Each line holding the word "pencil" must appear in the answer, copied from the entries.

[Items from a dataset]

━━━

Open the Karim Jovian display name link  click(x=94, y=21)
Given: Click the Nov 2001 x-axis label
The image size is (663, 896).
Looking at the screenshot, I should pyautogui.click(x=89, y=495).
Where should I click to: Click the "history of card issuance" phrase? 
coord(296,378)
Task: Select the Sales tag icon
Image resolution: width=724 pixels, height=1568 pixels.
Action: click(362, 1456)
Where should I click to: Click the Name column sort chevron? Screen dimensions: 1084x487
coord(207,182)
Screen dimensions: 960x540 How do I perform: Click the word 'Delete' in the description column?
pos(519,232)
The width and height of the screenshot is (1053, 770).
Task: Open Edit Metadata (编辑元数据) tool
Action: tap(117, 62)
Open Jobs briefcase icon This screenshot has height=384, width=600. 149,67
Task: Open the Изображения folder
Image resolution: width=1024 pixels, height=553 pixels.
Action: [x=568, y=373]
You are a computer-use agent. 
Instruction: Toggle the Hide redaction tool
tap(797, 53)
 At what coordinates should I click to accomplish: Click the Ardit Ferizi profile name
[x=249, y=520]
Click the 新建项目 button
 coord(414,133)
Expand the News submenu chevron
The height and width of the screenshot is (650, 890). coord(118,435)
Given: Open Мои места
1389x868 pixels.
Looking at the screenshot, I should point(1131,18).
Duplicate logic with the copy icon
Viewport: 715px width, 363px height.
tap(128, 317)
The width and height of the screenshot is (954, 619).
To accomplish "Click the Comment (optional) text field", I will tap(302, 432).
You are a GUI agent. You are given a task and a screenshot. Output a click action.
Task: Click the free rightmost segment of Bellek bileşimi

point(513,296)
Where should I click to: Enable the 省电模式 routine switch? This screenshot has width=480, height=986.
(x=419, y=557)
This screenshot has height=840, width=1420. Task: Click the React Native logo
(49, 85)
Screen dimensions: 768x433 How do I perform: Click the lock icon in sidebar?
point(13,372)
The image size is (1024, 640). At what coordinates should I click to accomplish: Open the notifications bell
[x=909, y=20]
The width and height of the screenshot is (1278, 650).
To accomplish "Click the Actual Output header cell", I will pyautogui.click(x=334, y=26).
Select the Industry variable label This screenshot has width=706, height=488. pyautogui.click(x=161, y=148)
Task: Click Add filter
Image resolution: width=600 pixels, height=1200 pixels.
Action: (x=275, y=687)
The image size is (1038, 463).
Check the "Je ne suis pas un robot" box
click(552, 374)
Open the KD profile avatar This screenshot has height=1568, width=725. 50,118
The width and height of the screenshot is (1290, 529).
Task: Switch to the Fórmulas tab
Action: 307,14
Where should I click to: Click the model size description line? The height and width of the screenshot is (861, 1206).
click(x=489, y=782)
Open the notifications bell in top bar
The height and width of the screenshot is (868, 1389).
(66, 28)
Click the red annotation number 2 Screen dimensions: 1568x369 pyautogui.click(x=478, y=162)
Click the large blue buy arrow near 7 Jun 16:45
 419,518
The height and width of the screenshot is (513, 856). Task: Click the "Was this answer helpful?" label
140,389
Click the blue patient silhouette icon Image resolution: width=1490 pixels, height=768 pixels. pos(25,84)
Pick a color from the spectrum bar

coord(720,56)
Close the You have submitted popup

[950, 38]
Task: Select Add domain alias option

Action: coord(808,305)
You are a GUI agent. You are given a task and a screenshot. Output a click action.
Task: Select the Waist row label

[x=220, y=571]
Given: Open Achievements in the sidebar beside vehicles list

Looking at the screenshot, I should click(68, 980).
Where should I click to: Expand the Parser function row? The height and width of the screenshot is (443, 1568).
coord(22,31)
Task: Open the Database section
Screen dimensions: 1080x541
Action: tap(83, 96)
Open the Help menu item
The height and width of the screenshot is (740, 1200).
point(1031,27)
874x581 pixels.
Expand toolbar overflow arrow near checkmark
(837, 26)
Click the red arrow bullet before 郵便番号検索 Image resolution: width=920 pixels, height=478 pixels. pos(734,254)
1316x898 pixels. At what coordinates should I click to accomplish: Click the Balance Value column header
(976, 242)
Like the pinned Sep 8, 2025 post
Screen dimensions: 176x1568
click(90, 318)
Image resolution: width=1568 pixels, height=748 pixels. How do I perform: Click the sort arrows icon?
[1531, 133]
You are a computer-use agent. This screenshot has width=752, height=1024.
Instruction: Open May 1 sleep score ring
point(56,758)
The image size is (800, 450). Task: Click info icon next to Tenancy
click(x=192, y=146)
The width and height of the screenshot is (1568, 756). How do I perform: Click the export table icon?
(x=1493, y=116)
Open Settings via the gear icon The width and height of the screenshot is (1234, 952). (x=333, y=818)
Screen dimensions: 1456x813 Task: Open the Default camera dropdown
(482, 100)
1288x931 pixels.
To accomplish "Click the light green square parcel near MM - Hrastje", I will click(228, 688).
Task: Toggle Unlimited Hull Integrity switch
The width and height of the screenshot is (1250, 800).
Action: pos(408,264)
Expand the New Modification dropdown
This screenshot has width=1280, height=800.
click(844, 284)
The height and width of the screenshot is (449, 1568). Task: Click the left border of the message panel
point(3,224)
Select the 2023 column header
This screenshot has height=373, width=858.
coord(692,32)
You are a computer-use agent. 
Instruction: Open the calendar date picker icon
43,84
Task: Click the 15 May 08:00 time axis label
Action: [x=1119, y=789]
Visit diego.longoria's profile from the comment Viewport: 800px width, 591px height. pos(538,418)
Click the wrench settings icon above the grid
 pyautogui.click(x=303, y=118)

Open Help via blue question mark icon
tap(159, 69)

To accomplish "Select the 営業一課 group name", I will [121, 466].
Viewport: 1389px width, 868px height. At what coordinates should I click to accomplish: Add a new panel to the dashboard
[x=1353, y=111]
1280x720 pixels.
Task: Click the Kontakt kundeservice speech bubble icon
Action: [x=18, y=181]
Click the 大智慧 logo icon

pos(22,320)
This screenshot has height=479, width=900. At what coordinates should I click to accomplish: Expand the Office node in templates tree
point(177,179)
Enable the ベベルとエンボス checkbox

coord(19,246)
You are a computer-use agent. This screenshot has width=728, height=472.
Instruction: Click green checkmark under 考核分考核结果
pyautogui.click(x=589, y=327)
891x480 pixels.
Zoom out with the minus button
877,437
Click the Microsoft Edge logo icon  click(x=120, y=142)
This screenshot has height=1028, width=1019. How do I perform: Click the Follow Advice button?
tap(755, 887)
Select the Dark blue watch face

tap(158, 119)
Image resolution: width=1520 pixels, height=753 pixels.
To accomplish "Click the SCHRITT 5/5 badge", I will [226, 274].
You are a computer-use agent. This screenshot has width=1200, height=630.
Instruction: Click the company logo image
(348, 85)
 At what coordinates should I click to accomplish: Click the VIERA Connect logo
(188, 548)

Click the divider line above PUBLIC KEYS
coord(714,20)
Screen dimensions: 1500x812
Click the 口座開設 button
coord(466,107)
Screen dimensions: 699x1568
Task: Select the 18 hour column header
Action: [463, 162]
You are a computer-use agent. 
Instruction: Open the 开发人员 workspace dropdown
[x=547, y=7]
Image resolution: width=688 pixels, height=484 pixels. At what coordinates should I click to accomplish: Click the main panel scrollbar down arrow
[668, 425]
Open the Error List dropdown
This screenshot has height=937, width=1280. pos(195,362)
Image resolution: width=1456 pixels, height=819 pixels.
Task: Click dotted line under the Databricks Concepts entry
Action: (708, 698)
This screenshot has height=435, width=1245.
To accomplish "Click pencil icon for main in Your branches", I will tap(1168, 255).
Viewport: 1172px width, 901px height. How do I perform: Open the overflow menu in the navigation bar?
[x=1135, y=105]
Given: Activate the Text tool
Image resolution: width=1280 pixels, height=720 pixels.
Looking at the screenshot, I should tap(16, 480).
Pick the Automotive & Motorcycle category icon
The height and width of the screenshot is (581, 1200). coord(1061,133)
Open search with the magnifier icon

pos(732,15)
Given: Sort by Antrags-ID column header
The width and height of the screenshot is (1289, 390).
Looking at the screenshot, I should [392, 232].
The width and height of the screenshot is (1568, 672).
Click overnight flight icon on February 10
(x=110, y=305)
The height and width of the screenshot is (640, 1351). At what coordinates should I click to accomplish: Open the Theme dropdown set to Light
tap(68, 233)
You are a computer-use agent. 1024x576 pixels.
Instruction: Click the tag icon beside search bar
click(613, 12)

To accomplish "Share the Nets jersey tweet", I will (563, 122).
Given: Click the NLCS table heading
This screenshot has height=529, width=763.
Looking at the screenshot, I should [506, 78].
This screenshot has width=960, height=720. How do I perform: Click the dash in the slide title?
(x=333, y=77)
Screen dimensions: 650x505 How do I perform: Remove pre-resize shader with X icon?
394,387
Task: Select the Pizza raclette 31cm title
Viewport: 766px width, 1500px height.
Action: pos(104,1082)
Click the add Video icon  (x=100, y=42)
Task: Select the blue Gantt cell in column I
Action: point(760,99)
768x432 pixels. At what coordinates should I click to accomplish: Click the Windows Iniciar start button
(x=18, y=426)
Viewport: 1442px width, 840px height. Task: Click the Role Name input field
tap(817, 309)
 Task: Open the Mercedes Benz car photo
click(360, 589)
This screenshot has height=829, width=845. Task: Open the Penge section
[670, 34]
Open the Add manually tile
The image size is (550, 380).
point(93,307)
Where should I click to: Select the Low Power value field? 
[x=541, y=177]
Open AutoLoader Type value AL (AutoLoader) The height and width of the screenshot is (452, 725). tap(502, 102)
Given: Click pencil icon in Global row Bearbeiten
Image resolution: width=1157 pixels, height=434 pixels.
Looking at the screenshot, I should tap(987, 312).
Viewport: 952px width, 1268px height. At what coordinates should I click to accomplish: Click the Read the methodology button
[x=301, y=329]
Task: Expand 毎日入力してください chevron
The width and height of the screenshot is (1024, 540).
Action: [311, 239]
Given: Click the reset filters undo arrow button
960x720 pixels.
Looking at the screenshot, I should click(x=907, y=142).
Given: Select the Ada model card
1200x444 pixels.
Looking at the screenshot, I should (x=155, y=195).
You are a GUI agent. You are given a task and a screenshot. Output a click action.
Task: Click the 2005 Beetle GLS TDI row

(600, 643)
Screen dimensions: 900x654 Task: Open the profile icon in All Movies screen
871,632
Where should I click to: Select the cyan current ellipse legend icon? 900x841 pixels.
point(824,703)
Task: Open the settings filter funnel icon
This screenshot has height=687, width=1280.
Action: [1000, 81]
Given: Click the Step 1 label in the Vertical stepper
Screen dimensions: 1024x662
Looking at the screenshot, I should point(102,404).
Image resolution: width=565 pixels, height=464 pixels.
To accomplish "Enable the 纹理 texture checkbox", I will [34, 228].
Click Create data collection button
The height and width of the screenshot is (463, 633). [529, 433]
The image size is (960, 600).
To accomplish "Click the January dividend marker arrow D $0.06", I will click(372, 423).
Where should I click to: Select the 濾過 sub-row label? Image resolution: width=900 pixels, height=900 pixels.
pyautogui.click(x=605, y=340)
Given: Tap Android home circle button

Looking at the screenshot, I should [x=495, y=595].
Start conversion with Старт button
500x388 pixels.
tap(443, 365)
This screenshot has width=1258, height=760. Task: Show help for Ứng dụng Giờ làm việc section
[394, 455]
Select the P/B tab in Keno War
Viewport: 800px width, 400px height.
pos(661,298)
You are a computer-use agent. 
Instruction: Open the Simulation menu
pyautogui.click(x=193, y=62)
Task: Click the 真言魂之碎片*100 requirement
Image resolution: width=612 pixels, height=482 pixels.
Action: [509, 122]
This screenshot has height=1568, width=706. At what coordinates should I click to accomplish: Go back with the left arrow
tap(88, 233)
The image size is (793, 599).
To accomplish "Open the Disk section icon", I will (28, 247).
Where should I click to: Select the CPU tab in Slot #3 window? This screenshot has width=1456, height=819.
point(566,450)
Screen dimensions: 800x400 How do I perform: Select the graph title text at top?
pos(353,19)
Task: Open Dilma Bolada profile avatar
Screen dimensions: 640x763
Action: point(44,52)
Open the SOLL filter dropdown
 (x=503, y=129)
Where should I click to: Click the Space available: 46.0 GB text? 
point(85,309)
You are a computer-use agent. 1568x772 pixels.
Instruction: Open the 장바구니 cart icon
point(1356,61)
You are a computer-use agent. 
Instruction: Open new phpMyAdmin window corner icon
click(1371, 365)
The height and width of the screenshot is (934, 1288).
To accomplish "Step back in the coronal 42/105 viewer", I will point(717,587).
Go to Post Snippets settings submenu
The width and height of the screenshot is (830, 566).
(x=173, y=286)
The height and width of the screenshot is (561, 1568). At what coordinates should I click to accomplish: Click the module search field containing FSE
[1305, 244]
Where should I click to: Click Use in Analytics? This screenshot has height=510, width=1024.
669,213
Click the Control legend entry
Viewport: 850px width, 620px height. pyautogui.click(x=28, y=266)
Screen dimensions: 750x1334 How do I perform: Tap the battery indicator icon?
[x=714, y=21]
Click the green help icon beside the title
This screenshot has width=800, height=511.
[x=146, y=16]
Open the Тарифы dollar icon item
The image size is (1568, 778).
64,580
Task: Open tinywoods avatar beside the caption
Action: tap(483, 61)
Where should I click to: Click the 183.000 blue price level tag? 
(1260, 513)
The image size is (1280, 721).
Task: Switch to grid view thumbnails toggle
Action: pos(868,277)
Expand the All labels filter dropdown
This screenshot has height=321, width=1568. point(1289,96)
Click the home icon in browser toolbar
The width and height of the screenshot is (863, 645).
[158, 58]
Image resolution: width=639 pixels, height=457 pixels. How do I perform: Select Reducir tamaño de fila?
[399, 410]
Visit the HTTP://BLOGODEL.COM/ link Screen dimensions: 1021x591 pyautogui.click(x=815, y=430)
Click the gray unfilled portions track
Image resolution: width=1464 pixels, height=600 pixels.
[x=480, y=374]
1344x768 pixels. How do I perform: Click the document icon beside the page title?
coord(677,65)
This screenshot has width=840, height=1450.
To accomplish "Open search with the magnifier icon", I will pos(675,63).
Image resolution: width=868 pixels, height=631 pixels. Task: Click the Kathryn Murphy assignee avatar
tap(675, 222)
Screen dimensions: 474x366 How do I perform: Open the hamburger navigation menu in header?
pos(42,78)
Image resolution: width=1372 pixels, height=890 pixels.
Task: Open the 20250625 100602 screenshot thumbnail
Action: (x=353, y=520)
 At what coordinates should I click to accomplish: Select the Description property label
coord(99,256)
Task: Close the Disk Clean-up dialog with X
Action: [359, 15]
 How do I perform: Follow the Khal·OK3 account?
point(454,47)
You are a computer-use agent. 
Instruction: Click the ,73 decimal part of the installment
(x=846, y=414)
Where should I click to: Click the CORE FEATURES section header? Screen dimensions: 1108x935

━━━

▶ **TASK OUTPUT**:
To accomplish "Click pencil icon for main in Your branches", I will tap(1168, 255).
Given: Click pencil icon in Global row Bearbeiten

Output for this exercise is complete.